FRAGMENTO PROPORCIONADO:

======

Crink. Crank. Crink. Crank.

La cuna rechina mientras la meso. Crink. Crank. La historia de mi vida.

Mi hijo tiene apenas dos semanas de vida y, en este momento, a las 4:02 de la mañana, me debato entre la cordura y el cansancio, producto de la falta de horas de sueño.

Créanme, siempre fui la primera en destacar las maravillas del embarazo y del parto. Siempre me fascinó la sensación mágica que se experimenta con cada hijo. Incluso en este instante, a esta hora de la madrugada, siento cómo se me infla el pecho de alegría a pesar del cansancio. Pero aun así, no estoy preparada para esta sensación de agotamiento interminable.

No debería quejarme. Mi hijo es un santo. Sol se despierta una vez por noche y la segunda comida nocturna suele ocurrir entre el amanecer y las primeras horas de la mañana. El problema es que cada una de estas sesiones dura una eternidad.

El llanto desconsolado del niño hace que no pueda pegar un ojo. Lo amamanto unos diez minutos y luego cae rendido por el sueño. Me encantaría poder sentarme a contemplar su pequeña naricita y sus diminutos labios; recorrer con mis dedos su suave rostro sabiendo que está profundamente dormido. Pero lamentablemente no es posible, ya que el niño tiene una tendencia a empaparse íntegro.

Así que lo acuesto en mi cama y rápidamente comienza a llorar. Me levanto lo más rápido que puedo y busco un nuevo pañal, una nueva camiseta, sus pequeños pantalones y una frazada. Lo cambio a toda prisa mientras él agita las piernas furioso. De repente, mi marido abre un ojo sin mucho esfuerzo y balbucea: “¿Está todo bien?”.

Sí, todo está de maravillas. Por fin el bebé se encuentra limpio y seco. El problema es que ahora yo estoy completamente despierta y me aventuro a darle de comer nuevamente durante unos minutos. Lo miro con asombro y ternura, y juro que puedo percibir las vibraciones de amor que fluyen entre nosotros. Una vez que se encuentra satisfecho, lo abrazo con fuerza y luego lo acomodo en la cuna. Aquí es cuando comienza la diversión.

Crink. Crank. Crink. Crank.

Mientras meso la cuna, el bebé está tranquilo. En cuanto dejo de hacerlo, sin embargo, comienza a moverse inquieto y hasta rompe en llanto. Por lo tanto, no tengo más opción que continuar meciendo la cuna.

Esta escena se repite día tras día. Mientras meso la cuna mi mente se pone en blanco, mis hombros se aflojan y mis ojos se van cerrando lentamente. Me fuerzo a no detenerme, o el bebé llorará. Por lo general, luego de 45 minutos meciendo religiosamente la cuna se queda dormido. Deseo con ansias que la situación mejore, pero no ocurre. Pasan tres semanas, luego cuatro y noche a noche meso la cuna.

======

INFORMACIÓN MOSTRADA:
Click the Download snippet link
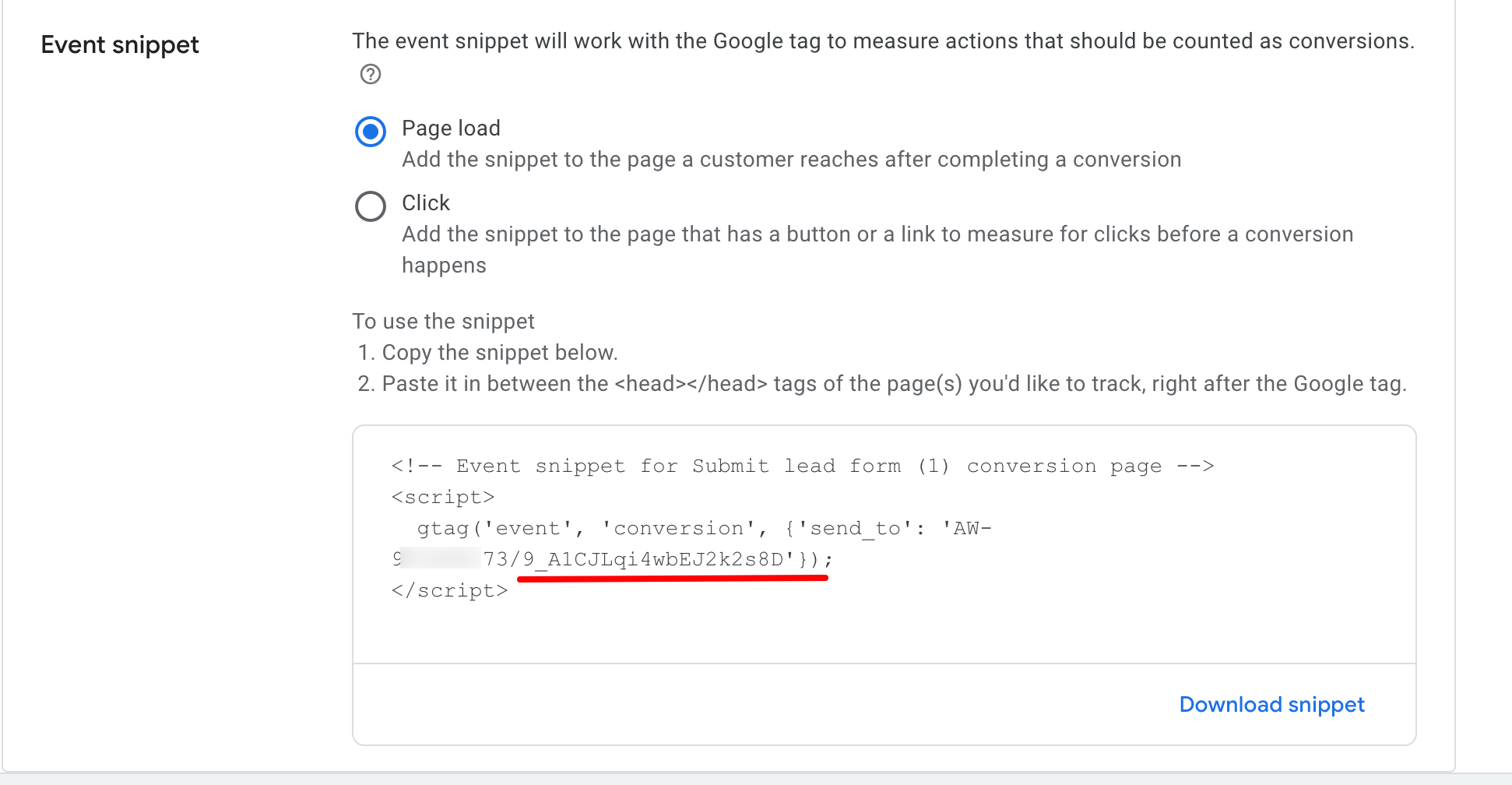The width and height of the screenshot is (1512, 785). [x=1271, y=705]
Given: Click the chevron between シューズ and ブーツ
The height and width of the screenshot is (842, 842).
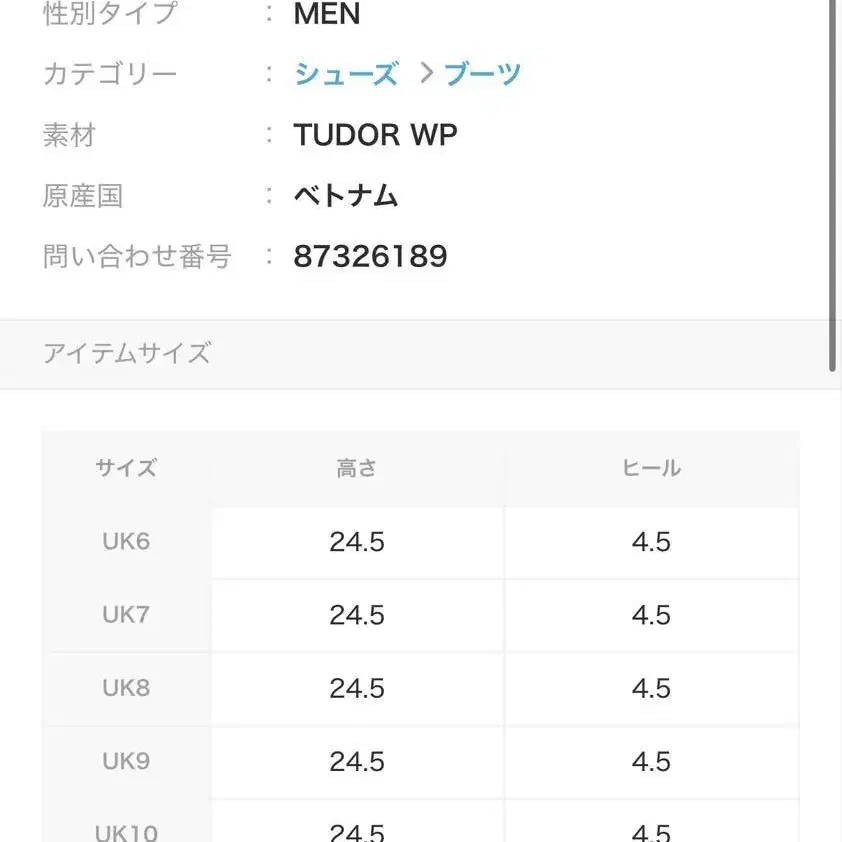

======

EN QUÉ CONSISTE:
Extraiga del fragmento sobre las noches en vela con el bebé el pasaje que comienza en las palabras "Mientras meso la cuna, el" y termina después de "meciendo la cuna.". El listado no interviene en esta tarea.

RESULTADO:
Mientras meso la cuna, el bebé está tranquilo. En cuanto dejo de hacerlo, sin embargo, comienza a moverse inquieto y hasta rompe en llanto. Por lo tanto, no tengo más opción que continuar meciendo la cuna.